Evolution algebras of arbitrary dimension and their decompositions

TL;DR

This paper provides a comprehensive analysis of evolution algebras of any dimension, focusing on their structure, decomposition, and the role of associated graphs, especially distinguishing between degenerate and non-degenerate cases.

Contribution

It introduces a detailed framework for understanding evolution subalgebras, ideals, and decompositions, including a novel fragmentation process for finite-dimensional cases.

Findings

Non-degenerate evolution algebras are irreducible iff their associated graph is connected.

Every non-degenerate evolution algebra admits a unique decomposition into irreducible components.

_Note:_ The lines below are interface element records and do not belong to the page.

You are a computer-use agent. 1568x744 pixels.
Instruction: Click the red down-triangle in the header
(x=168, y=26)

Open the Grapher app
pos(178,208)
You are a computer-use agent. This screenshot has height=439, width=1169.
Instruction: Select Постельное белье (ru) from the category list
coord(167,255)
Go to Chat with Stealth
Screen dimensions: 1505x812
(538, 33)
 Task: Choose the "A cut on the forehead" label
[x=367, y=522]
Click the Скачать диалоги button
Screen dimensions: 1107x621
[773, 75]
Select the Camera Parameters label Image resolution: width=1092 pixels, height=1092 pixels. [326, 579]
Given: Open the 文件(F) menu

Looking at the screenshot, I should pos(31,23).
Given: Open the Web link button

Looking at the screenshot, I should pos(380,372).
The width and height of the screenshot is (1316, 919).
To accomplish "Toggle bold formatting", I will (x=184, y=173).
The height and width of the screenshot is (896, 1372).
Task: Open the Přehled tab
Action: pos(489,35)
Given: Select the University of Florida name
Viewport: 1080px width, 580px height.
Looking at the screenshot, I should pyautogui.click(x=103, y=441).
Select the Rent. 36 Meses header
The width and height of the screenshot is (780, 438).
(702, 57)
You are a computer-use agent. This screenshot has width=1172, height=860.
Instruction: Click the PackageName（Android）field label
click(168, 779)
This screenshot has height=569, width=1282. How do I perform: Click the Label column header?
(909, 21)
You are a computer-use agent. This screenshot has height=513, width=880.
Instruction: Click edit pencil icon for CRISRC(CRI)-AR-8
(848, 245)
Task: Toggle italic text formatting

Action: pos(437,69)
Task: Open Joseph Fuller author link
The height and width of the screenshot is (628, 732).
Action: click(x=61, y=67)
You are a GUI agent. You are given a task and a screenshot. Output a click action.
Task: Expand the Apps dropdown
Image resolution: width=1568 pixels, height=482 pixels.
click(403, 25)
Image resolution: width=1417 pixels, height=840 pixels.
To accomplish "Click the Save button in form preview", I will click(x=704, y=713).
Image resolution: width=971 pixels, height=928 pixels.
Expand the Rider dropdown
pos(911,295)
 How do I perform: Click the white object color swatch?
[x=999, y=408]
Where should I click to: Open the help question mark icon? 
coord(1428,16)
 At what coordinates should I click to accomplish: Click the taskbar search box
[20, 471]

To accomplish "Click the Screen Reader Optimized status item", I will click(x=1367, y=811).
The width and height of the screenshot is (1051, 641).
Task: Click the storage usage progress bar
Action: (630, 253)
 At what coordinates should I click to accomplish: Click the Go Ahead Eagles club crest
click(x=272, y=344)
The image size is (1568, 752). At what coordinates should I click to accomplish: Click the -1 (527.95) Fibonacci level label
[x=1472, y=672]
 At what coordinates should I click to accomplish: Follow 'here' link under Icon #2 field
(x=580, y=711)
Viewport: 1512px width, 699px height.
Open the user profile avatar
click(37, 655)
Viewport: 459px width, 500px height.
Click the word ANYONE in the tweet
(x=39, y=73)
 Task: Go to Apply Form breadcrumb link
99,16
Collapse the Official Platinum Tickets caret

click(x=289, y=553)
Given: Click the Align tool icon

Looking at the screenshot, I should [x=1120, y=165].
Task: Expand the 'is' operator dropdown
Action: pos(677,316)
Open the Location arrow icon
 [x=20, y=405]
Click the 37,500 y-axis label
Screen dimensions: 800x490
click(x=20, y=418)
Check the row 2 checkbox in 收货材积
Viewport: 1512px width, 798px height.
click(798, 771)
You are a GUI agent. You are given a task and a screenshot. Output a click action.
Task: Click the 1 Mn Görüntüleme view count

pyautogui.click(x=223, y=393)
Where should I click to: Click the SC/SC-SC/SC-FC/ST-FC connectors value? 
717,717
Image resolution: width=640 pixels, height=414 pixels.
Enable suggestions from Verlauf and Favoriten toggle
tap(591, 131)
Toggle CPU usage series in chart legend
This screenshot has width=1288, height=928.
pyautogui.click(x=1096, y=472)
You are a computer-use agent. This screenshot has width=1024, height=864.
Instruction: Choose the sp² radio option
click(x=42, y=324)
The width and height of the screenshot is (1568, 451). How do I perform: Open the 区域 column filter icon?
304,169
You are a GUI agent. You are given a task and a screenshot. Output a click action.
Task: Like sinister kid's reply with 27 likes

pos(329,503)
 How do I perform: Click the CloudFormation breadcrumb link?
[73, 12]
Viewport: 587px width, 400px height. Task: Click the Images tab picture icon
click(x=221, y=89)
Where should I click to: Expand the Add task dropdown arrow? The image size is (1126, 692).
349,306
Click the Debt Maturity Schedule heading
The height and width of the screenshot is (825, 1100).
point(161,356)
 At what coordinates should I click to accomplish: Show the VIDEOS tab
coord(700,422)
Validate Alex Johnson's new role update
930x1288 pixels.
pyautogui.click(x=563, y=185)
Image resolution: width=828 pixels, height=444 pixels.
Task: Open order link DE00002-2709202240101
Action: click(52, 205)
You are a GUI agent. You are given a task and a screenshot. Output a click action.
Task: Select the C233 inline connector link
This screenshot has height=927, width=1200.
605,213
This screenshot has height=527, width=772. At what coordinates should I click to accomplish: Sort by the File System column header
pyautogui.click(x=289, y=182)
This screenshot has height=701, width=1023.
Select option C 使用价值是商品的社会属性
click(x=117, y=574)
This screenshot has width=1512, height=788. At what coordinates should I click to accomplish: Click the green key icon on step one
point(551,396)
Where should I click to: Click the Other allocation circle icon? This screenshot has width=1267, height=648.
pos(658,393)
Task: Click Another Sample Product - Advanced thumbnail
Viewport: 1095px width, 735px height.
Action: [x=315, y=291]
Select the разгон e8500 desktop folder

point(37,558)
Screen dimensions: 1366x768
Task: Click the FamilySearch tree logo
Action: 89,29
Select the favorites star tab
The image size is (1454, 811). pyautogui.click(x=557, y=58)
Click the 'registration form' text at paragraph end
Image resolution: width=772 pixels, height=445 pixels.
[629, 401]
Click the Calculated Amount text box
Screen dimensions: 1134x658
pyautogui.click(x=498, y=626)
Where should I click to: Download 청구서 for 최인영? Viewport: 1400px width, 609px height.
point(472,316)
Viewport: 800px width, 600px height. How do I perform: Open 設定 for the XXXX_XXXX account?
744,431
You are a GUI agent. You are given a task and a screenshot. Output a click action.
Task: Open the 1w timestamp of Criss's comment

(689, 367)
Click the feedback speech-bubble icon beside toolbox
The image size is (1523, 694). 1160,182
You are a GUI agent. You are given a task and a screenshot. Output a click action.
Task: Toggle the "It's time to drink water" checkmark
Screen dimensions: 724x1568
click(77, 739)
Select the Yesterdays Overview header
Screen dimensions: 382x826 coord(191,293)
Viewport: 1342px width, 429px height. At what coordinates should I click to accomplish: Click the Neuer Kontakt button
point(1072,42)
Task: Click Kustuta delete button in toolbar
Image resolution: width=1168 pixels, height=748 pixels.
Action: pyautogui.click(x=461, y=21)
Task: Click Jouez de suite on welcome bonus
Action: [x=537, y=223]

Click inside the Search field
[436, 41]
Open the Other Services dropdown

The associated graph's structure is fundamental in characterizing the algebra's properties.

Abstract

We study evolution algebras of arbitrary dimension. We analyze in deep the notions of evolution subalgebras, ideals and non-degeneracy and describe the ideals generated by one element and characterize the simple evolution algebras. We also prove the existence and unicity of a direct sum decomposition into irreducible components for every non-degenerate evolution algebra. When the algebra is degenerate, the uniqueness cannot be assured. The graph associated to an evolution algebra (relative to a natural basis) will play a fundamental role to describe the structure of the algebra. Concretely, a non-degenerate evolution algebra is irreducible if and only if the graph is connected. Moreover, when the evolution algebra is finite-dimensional, we give a process (called the fragmentation process) to decompose the algebra into irreducible components.